阮沅总是说这个抱枕像宗恪,可他觉得,他不该像这个抱枕。
他不能只是做个抱枕,在阮沅发愁、孤独、伤心的时候,给她抱一抱就完了。
他应该可以让她活得更好,尽量避免让她碰到那些发愁、孤独和伤心的事情。
曾经宗恪以为,自己跑到这边来,是老天爷给他机会开拓第二人生,那他就好好做自己的梦,干自己想干的事情,就算真的闯不出来,就算一辈子没挣出大事业,他也认了,反正大事业这玩意儿,他之前又不是没挣过,还有什么事业是比王朝定鼎中原更大的?
现如今,他已经不想要什么大事业了,他尝够了做大事的血泪,他就想做个快快活活的小人物,有自己喜欢的女人,自己喜欢的生活,每天炒炒菜就行了。等到老了,如果因为身份问题和没有养老金,凄惨到没处投奔,那他再厚着脸皮,跑去求儿子帮忙,玚儿虽然和他不够亲,也不至于真的就那么绝情、不肯拿出钱来养老,好歹他也是太上皇。
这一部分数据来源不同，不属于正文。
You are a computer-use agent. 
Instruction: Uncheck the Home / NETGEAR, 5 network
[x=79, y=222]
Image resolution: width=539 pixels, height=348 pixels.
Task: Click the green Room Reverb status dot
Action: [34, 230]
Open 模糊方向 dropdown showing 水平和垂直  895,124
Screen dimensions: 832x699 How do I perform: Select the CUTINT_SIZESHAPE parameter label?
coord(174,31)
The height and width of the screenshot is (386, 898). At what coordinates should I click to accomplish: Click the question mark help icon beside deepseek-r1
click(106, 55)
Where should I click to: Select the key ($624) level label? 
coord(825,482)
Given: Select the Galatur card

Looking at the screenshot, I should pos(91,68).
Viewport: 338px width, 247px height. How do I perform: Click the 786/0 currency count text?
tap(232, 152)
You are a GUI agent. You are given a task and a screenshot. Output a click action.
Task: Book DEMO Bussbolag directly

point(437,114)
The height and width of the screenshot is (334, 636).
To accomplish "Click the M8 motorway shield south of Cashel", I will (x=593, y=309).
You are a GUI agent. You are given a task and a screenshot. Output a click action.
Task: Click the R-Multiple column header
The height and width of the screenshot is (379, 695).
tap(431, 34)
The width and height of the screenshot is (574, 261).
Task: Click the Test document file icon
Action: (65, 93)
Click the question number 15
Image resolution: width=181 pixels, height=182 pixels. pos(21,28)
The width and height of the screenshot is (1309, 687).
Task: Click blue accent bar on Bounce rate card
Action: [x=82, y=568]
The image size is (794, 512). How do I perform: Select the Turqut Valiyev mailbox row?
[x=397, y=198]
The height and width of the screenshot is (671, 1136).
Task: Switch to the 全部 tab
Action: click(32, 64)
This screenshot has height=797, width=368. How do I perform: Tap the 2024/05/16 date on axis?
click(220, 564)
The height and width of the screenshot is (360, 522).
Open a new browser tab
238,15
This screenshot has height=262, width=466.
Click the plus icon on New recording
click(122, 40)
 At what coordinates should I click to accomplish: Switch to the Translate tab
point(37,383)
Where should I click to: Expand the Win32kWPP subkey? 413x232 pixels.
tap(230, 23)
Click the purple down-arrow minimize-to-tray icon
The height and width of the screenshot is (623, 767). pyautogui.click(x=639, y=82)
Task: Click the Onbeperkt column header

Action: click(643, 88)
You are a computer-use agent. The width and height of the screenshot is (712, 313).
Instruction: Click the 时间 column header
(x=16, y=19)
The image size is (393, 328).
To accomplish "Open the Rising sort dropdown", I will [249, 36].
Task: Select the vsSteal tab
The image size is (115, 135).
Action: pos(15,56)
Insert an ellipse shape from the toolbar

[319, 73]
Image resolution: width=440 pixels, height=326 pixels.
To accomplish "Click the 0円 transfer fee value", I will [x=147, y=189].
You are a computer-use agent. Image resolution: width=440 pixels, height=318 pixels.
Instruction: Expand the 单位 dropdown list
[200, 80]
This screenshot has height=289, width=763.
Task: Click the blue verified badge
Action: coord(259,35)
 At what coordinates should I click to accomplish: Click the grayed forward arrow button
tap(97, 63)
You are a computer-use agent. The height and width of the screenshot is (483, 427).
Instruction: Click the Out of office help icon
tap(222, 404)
可是抱着这种想法的时候,他有没有想过如何安置阮沅?难道他真的要让阮沅跟着他,过一辈子穷日子?
之前宗恪不是没考虑过这些,但他考虑不下去,他也不知道未来该怎么办,他总是想,那应该是很远很远的事,总之,他绝不会放弃阮沅这就行了,总会有办法的,所以,老了以后的事,就等到八、九十岁再说吧。
而今天季兴德的话,猛然点醒了宗恪:他终究不是一个人。
他至少,得为阮沅的将来做点打算。
另外还有一个更重要的原因,藏在季兴德的那番话里。季兴德说,他们现在过的这日子,房子车子买不起,孩子也不敢生。
宗恪没有告诉过阮沅,他还想要个孩子。这是他心底很私密的念头,甚至宗恪觉得,眼下就拿出来和阮沅讨论,恐怕不太合适。是因为最近生活安定下来,这个念头才渐渐变得强烈。
之前在宫里的时候,他不想再要孩子,完全是因为宗玚。况且宗恪也不觉得自己有那个耐心,和后宫的女人们一同抚养子女。